For 24 days, hackers pounded the Air Force’s key public websites hunting down security vulnerabilities. The result? A total of 207 valid vulnerabilities were found and the hackers took home more than $130,000 in bug bounty awards. These 272 vetted hackers from the White Hat community were participating in the ‘Hack the Air Force’ bug bounty program commissioned by the Air Force.
The newest and most successful federal program followed earlier successes with the Department of Defense (DOD) programs – ‘Hack the Pentagon’ and ‘Hack the Army’ programs which yielded a total of more than 250 vulnerabilities.
‘Hack the Air Force’ was fast and furious
What’s uniquely different was the expansiveness of the program as international hackers from the United Kingdom, Canada, Australia and New Zealand were permitted to participate. Previously, participation was limited to the United States.

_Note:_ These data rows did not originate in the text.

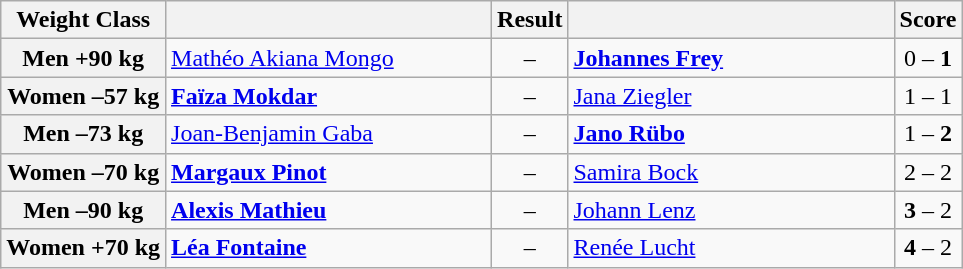
Samira Bock (731, 172)
Jano Rübo (731, 134)
Mathéo Akiana Mongo (329, 58)
1 – 2 (928, 134)
Score (928, 20)
Result (530, 20)
4 – 2 (928, 248)
1 – 1 (928, 96)
Men +90 kg (84, 58)
Men –90 kg (84, 210)
Women +70 kg (84, 248)
Johannes Frey (731, 58)
Men –73 kg (84, 134)
Women –70 kg (84, 172)
Jana Ziegler (731, 96)
Faïza Mokdar (329, 96)
Women –57 kg (84, 96)
0 – 1 (928, 58)
Weight Class (84, 20)
Renée Lucht (731, 248)
Margaux Pinot (329, 172)
Alexis Mathieu (329, 210)
2 – 2 (928, 172)
3 – 2 (928, 210)
Joan-Benjamin Gaba (329, 134)
Léa Fontaine (329, 248)
Johann Lenz (731, 210)
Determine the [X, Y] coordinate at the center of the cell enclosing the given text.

Notwithstanding the expertise demonstrated by these hackers, they were fast. So fast in fact, less than one minute after the opening bell, the first vulnerability report was submitted. And within the first 24 hours, the hackers sent in another 22 reports. In such challenges, speed is often the deciding factor for who gets the award, you get nothing coming in second.
To put to rest any doubt that using a large diverse group yields better results when hunting for vulnerabilities, the top performing hackers were all under 20 years old. The top earner for ‘Hack the Air Force’ was a 17-year old hacker who found 30 vulnerabilities.

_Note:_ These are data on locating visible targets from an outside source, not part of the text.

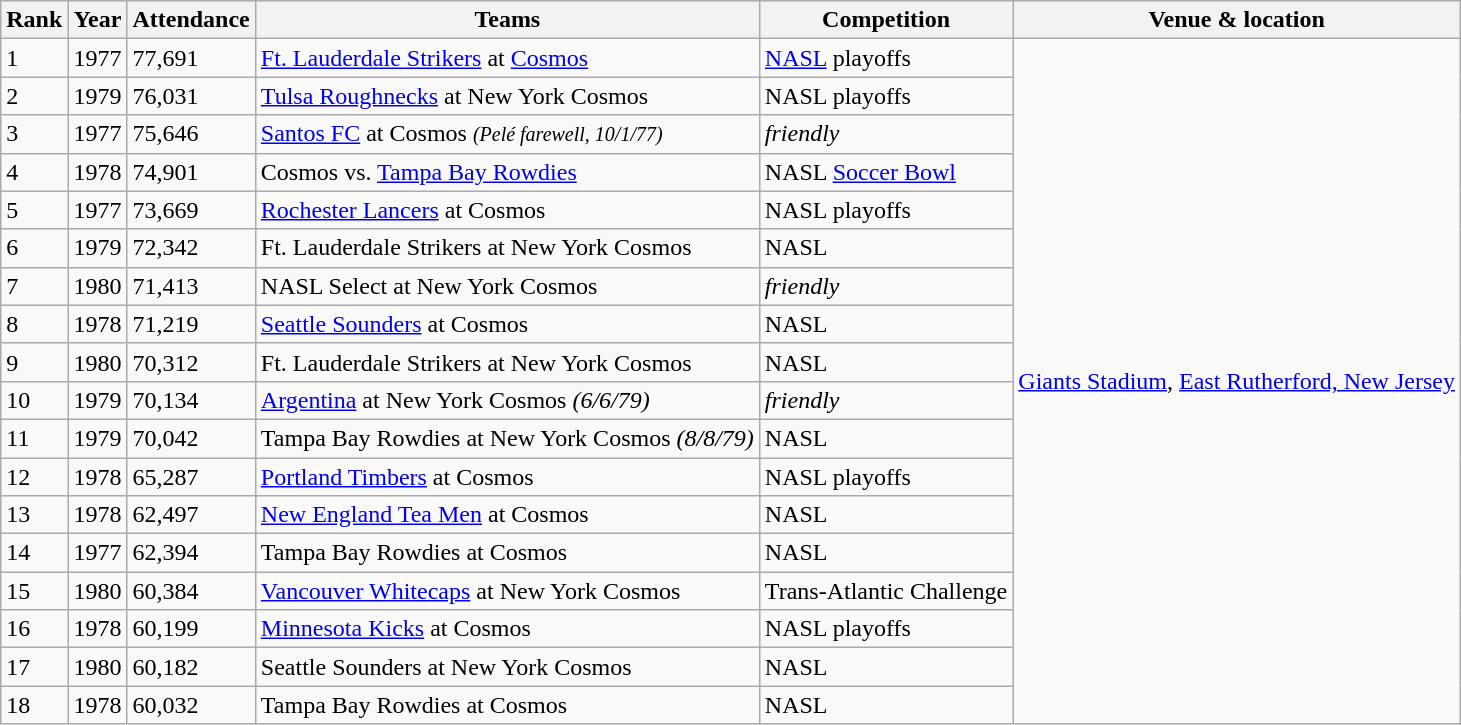
Minnesota Kicks at Cosmos [507, 629]
10 [34, 400]
NASL Soccer Bowl [886, 172]
Rank [34, 20]
Santos FC at Cosmos (Pelé farewell, 10/1/77) [507, 134]
15 [34, 591]
60,199 [191, 629]
70,312 [191, 362]
Tulsa Roughnecks at New York Cosmos [507, 96]
New England Tea Men at Cosmos [507, 515]
Teams [507, 20]
3 [34, 134]
2 [34, 96]
Competition [886, 20]
NASL Select at New York Cosmos [507, 286]
77,691 [191, 58]
Attendance [191, 20]
4 [34, 172]
Trans-Atlantic Challenge [886, 591]
60,384 [191, 591]
76,031 [191, 96]
60,182 [191, 667]
7 [34, 286]
60,032 [191, 705]
Rochester Lancers at Cosmos [507, 210]
16 [34, 629]
13 [34, 515]
Vancouver Whitecaps at New York Cosmos [507, 591]
71,219 [191, 324]
74,901 [191, 172]
12 [34, 477]
72,342 [191, 248]
14 [34, 553]
1 [34, 58]
9 [34, 362]
6 [34, 248]
Seattle Sounders at Cosmos [507, 324]
71,413 [191, 286]
65,287 [191, 477]
Portland Timbers at Cosmos [507, 477]
Cosmos vs. Tampa Bay Rowdies [507, 172]
70,134 [191, 400]
Year [98, 20]
5 [34, 210]
73,669 [191, 210]
Ft. Lauderdale Strikers at Cosmos [507, 58]
17 [34, 667]
11 [34, 438]
Argentina at New York Cosmos (6/6/79) [507, 400]
8 [34, 324]
Seattle Sounders at New York Cosmos [507, 667]
18 [34, 705]
62,394 [191, 553]
Tampa Bay Rowdies at New York Cosmos (8/8/79) [507, 438]
Venue & location [1237, 20]
75,646 [191, 134]
70,042 [191, 438]
Giants Stadium, East Rutherford, New Jersey [1237, 382]
62,497 [191, 515]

Get a second opinion with a bug bounty program
In the press release, Peter Kim, U.S. Air Force Chief Information Security Officer touted the success of the ‘Hack the Air Force’ program and said, “Adversaries are constantly attempting to attack our websites, so we welcome a second opinion — and in this case, hundreds of second opinions — on the health and security of our online infrastructure. By engaging a global army of security researchers, we’re better able to assess our vulnerabilities and protect the Air Force’s efforts in the skies, on the ground and online.”
Once again, the efficacy of engaging the White Hat community in an organization’s vulnerability discovery programs has been irrefutably demonstrated. Every organization should start questioning their return on spend for the more ‘traditional approach’ towards vulnerability assessments.